Coder Social home page Coder Social logo

Comments (7)

jcbrill avatar jcbrill commented on May 27, 2024

@mwichmann Isn't the implementation behavior for None correct and the test expectation incorrect?

The docstring contains:

    Flatten a sequence to a non-nested list.

    Converts either a single scalar or a nested sequence to a non-nested list.
    Note that :func:`flatten` considers strings
    to be scalars instead of sequences like pure Python would.
    """

None is a scalar data type and value.

from scons.

jcbrill avatar jcbrill commented on May 27, 2024

The behavior for sets is probably also correct as a set is not a sequence (i.e., sets cannot be indexed and are not ordered).

A namedtuple is a sequence and would be expanded/flattened which in most use cases is likely undesirable. A namedtuple is probably better handled as a scalar rather than a sequence. Food for thought.

Edit: namedtuple does serialize to json as a list though.

from scons.

mwichmann avatar mwichmann commented on May 27, 2024

Interesting thoughts. Will have to chew on it some more. Don't trust the docstring too much, as I've adjusted it already trying to convey what I think it does. Old manpage used to say:

Takes a sequence (that is, a Python list or tuple) that may contain nested sequences and returns a flattened list containing all of the individual elements in any sequence. This can be helpful for collecting the lists returned by calls to Builders; other Builders will automatically flatten lists specified as input, but direct Python manipulation of these lists does not.

And old docstring:

Flatten() converts either a single scalar or a nested sequence to a non-nested list. Note that flatten() considers strings to be scalars instead of sequences like Python would.

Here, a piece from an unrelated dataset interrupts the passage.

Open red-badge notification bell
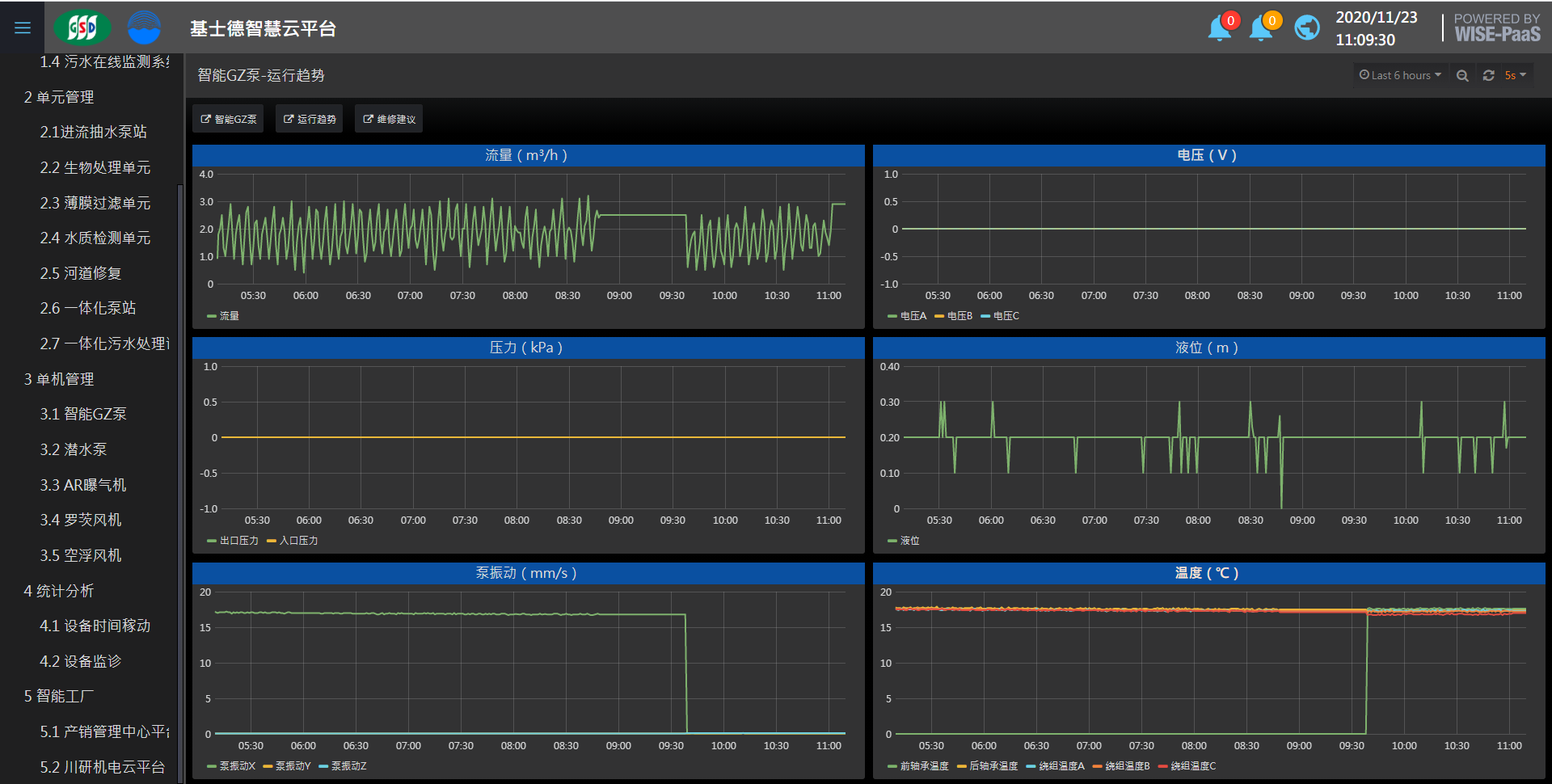This screenshot has height=784, width=1552. click(1220, 28)
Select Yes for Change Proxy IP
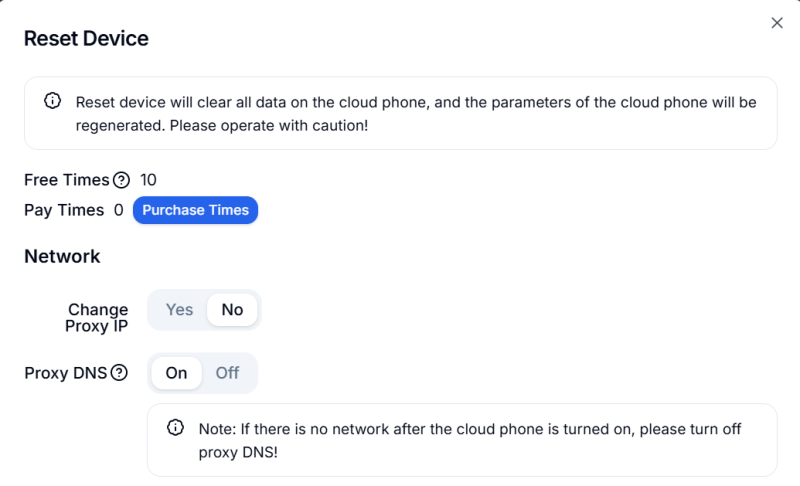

The implication of those in combination is unclear: one says "takes a sequence" and the other scalar or sequence.

from scons.

jcbrill avatar jcbrill commented on May 27, 2024

In the general case, a scalar or sequence argument is useful as the return value is always is a list which in certain circumstances could eliminate type-specific testing (i.e., sequence/string vs scalar) prior to invocation.

For example, calling flatten to get a list of system paths. A scalar string representing a path would be converted to a list within flatten and a lists of paths would be flattened as expected. Either way the result is a list without having to check if the argument passed in is a scalar/string/sequence.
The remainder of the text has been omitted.